21 nov 2024

A VIDA LGBT+ NA PERIFERIA DO RIO

DA MARÉ À CDD, COMO LGBTS NEGRXS SOBREVIVEM À VIOLÊNCIA ESTRUTURAL DE COR E DE GÊNERO NA CIDADE MARAVILHOSA

“L
GBTs da favela não usufruem dos avanços. Nós ainda estamos lutando para sobreviver”. A declaração vem da ativista transexual negra Gilmara Cunha, quando questionada sobre a diferença entre ser LGBT no “asfalto” da Zona Sul do Rio de Janeiro e na periferia da capital fluminense.

Gilmara está à frente do Grupo Conexão G, a primeira ONG brasileira comprometida com a causa LGBT em favelas. Criado em 2006, no complexo da Maré, o grupo atualmente é organizado por cinco ativistas da região e estrutura-se em três pilares: combate à violência, educação e promoção da saúde para LGBTS.

Gilmara Cunha
Gilmara Cunha

Em seus quase 12 anos de atividades, o Conexão G já realizou um cineclube com mostras de filmes voltados para a comunidade; uma feira de saúde; seminários regulares sobre DSTs; atendimento a LGBTs em situação de rua; rodas de conversa para debater afirmação de gênero; e cursos de formação na área de informática.

Em 2015, o trabalho à frente do Conexão G rendeu a Gilmara o título de primeira transexual a receber a Medalha Tiradentes, uma honraria concedida pelo Governo do Rio de Janeiro a pessoas que tenham prestado serviços relevantes a causas públicas do Estado. Ainda assim, isso não impede a militante de denunciar o descaso do poder público com a população periférica, especialmente a LGBT.

Os políticos dialogam muito com a classe média, mas pouco com a favela

– Gilmara Cunha

“No asfalto, eles podem denunciar preconceito, violência e agressão pela polícia, sabendo que existe uma chance de punição. Aqui, a realidade é outra. Estamos em uma terra sem lei”, ela diz, acrescentando que nem hoje, às vésperas das eleições, o tratamento muda: “Eles dialogam muito com a classe média, mas pouco com a favela”.  

Em 2017, a Maré foi cenário de 108 eventos cravejados por projéteis, resultando no registro de 42 mortes. Em média, isso significa que a cada 9 dias morre uma pessoa na Maré em decorrência de confrontos armados, segundo informações do Boletim de Segurança Pública da Maré de 2017.

## [Bloco de dados]

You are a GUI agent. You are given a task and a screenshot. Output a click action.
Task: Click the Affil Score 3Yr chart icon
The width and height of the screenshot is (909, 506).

## [Tarefas e exercícios]
a – De acordo com o texto sobre a vida LGBT+ na periferia do Rio, em que ano e em que local foi criado o Grupo Conexão G?
b – Escreva a continuação do texto sobre a vida LGBT+ na periferia do Rio, partindo da última frase apresentada.

## [Respostas]
a – Em 2006, no complexo da Maré.

b –
E, assim como nas demais regiões do Brasil, esses mesmos dados também mostram que quem mais morre na Maré é a juventude negra. Por lá, o grupo Conexão G de Cidadania em Favelas já organizou seis Paradas LGBT, que chegam a reunir cerca de 30 mil pessoas por edição, configurando o maior evento de toda a comunidade e encerrando a Semana da Diversidade Sexual da Maré, que traz uma série de atividades para a região e acontece todo primeiro domingo de setembro.

Foto: Divulgação

10 ANOS DO MOVIMENTO DE LÉSBICAS NA MARÉ

Em 2018, é comemorada uma década de luta e resistência lésbica na Maré.  Por isso, a Coletiva Resistência Les/bi de Favelas publicou o “10 anos de luta e resistência lésbica da Maré: reflexões de sapatões faveladas”, durante o Seminário Nacional de Lésbicas e Mulheres Bissexuais – SENALESBI.  A intenção é registrar a história das mulheres lésbicas e pretas daquela região.

Dayana Gusmão, integrante do coletivo, destaca a importância de conhecer nossa história através desses registros e frisa o respeito pelas mulheres que  as antecederam: “É reconfortante saber que existe toda uma vanguarda de lésbicas que botaram a cara a tapa para lutar por direitos em um território completamente hostil à nossa existência”

A Coletiva Resistência Lesbi de Favelas nasceu em agosto de 2017, composta por sete lésbicas da Maré. O grupo surgiu a partir das iniciativas do Grupo Conexão G e, posteriormente, ganhou autonomia como uma coletiva independente.  Atualmente, é composto por Dayana, Caroline Caldas, Kamilla Valentim, Ana Paula Teixeira, Gleice Cardoso e Joana Alves.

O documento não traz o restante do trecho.